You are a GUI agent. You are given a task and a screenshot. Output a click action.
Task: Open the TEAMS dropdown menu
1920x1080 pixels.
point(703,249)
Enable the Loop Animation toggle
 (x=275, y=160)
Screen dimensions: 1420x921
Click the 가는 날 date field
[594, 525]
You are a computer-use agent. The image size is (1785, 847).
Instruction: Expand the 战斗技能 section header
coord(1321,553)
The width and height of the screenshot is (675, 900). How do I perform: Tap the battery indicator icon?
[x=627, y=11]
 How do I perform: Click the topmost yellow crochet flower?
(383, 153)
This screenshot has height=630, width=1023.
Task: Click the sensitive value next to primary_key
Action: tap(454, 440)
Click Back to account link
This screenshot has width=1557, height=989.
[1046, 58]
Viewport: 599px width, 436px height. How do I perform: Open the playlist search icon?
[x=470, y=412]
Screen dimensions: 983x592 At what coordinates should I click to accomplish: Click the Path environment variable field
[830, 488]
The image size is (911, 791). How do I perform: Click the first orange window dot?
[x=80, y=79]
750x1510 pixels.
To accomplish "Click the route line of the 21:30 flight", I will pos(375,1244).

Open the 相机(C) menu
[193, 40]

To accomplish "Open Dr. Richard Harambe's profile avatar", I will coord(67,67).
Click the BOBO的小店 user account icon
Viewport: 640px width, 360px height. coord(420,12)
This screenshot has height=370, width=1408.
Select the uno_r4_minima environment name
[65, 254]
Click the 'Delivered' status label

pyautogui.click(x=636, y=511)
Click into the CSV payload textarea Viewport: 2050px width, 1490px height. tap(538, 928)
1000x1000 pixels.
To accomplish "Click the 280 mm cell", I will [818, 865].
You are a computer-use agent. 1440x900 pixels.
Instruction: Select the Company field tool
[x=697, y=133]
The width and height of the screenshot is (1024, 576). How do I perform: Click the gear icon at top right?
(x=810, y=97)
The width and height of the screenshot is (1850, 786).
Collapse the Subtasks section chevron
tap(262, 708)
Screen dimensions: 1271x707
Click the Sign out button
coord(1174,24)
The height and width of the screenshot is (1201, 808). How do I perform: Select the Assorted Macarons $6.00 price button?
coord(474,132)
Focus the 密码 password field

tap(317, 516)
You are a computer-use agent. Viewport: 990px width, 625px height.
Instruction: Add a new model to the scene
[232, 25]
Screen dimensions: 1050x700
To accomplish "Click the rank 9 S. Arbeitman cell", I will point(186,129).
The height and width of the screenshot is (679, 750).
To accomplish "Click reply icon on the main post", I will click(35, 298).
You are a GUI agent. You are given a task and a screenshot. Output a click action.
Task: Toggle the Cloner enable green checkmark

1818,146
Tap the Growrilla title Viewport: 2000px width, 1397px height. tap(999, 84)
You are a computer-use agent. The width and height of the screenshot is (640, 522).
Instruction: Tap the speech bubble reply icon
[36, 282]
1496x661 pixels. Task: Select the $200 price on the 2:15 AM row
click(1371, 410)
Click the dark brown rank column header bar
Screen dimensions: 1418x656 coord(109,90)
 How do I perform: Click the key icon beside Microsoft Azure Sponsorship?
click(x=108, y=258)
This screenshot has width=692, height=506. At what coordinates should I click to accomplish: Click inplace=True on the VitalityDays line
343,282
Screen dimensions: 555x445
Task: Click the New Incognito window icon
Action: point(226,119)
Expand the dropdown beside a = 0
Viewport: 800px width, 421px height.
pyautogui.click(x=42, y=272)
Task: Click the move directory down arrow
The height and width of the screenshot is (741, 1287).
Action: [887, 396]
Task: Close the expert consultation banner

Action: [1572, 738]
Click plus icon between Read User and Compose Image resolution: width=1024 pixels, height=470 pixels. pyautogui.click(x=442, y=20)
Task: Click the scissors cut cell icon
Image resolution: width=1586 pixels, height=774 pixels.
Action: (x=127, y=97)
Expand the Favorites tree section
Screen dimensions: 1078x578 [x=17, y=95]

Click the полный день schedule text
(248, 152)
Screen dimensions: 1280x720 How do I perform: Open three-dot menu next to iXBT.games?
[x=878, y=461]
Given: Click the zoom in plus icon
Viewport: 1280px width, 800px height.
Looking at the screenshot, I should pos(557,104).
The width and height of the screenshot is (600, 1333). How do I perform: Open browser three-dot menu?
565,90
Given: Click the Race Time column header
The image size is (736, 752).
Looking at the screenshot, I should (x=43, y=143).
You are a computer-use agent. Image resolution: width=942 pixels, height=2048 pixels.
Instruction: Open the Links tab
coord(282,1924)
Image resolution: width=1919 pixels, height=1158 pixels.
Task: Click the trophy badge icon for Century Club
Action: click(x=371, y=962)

### [Stated goal]
Format the rows starting at the line containing "Focus the 密码 password field" and ending at the line containing "Action: [887, 396]" as a JSON list of strings, one string per line, with blank lines omitted.

### [Written solution]
[
  "Focus the 密码 password field",
  "tap(317, 516)",
  "You are a computer-use agent. Viewport: 990px width, 625px height.",
  "Instruction: Add a new model to the scene",
  "[232, 25]",
  "Screen dimensions: 1050x700",
  "To accomplish \"Click the rank 9 S. Arbeitman cell\", I will point(186,129).",
  "The height and width of the screenshot is (679, 750).",
  "To accomplish \"Click reply icon on the main post\", I will click(35, 298).",
  "You are a GUI agent. You are given a task and a screenshot. Output a click action.",
  "Task: Toggle the Cloner enable green checkmark",
  "1818,146",
  "Tap the Growrilla title Viewport: 2000px width, 1397px height. tap(999, 84)",
  "You are a computer-use agent. The width and height of the screenshot is (640, 522).",
  "Instruction: Tap the speech bubble reply icon",
  "[36, 282]",
  "1496x661 pixels. Task: Select the $200 price on the 2:15 AM row",
  "click(1371, 410)",
  "Click the dark brown rank column header bar",
  "Screen dimensions: 1418x656 coord(109,90)",
  " How do I perform: Click the key icon beside Microsoft Azure Sponsorship?",
  "click(x=108, y=258)",
  "This screenshot has width=692, height=506. At what coordinates should I click to accomplish: Click inplace=True on the VitalityDays line",
  "343,282",
  "Screen dimensions: 555x445",
  "Task: Click the New Incognito window icon",
  "Action: point(226,119)",
  "Expand the dropdown beside a = 0",
  "Viewport: 800px width, 421px height.",
  "pyautogui.click(x=42, y=272)",
  "Task: Click the move directory down arrow",
  "The height and width of the screenshot is (741, 1287).",
  "Action: [887, 396]"
]